Has it really been 15 years since Foreigner recorded a studio album? It seems like we’re constantly hearing them (the old songs still get considerable airplay) or seeing them (they’re always on tour).
In the interim, Foreigner has released what seem like 24 greatest hits albums (OK, maybe just a handful) and, besides, who needs a new record when you’ve got six multi-platinum albums? Mick Jones does. The guitarist, founder and sole remaining original member has put together a new band to finally record a follow-up to 1994’s Mr Moonlight.
Can’t Slow Down may partly have been made for the thousands of NASCAR fans who watched the band perform at the Texas Motor Speedway and consequently declared themselves as fans of the band. The title track is even a tribute to the race. The melodic rock for which Foreigner is famous for is therefore in full speed and Jones has no plans to decelerate. Rock is effortless for him, especially as he doesn’t steer too far from his roots.
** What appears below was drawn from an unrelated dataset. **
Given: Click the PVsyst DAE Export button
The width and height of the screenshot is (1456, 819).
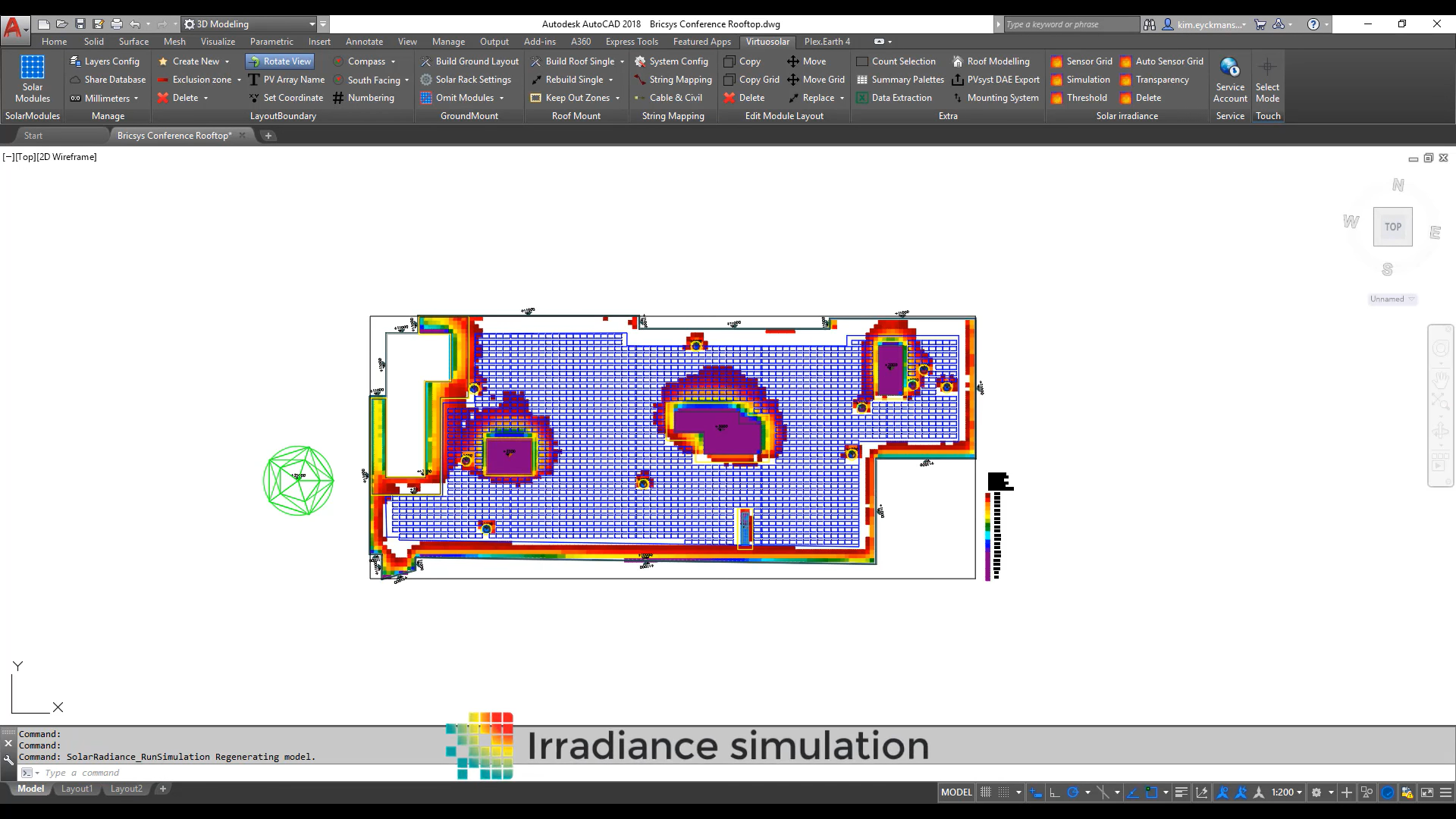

Produced by Marti Frederiksen, who has notably worked with Aerosmith, and the omnipresent Mark Ronson even lends a hand on Fool For You Anyway, which bears a ’50s-meets-Amy Winehouse sound.
The album follows the classic Foreigner style: a mix of good ol’ rock ‘n’ roll slower beats, but the Michael Bolton-type ballads remain – thankfully – locked firmly in their back catalogue and on AM radio. However, unconditional fans of classic syrupy concoctions like Waiting For A Girl Like You and I Want To Know What Love Is will be happy with I Can’t Give Up, I’ll Be Home Tonight and When It Comes To Love. Hopeless romantics like to rock too.
But Foreigner is a rock band. The ride is smooth, like a German car, and the arrangements are clear-cut and no-nonsense. Why mess with a formula that works so well? Living In A Dream says it all and is bound to be a hit at concerts, and so will Angel Tonight with its infectious riffs. The album reprises Too Late, which features on No End In Sight: The Very Best Of Foreigner in 2008 and features Jason Bonham on drums.
Mick Jones is surrounded by some great veteran musicians, and Kelly Hansen as vocalist is an acute choice. The ex-Hurricane singer sounds quite like Lou Gramm but brings his own style into the game, and he contributed to the songwriting to boot. His voice lends itself beautifully to Foreigner’s signature style and retains a hard rock flavour for the more upbeat tracks.
While there’s no Jukebox Hero here, it’s efficient, it’s fun and still rocks. Kudos to Mick Jones for not resting on his laurels. Maybe he just can’t slow down?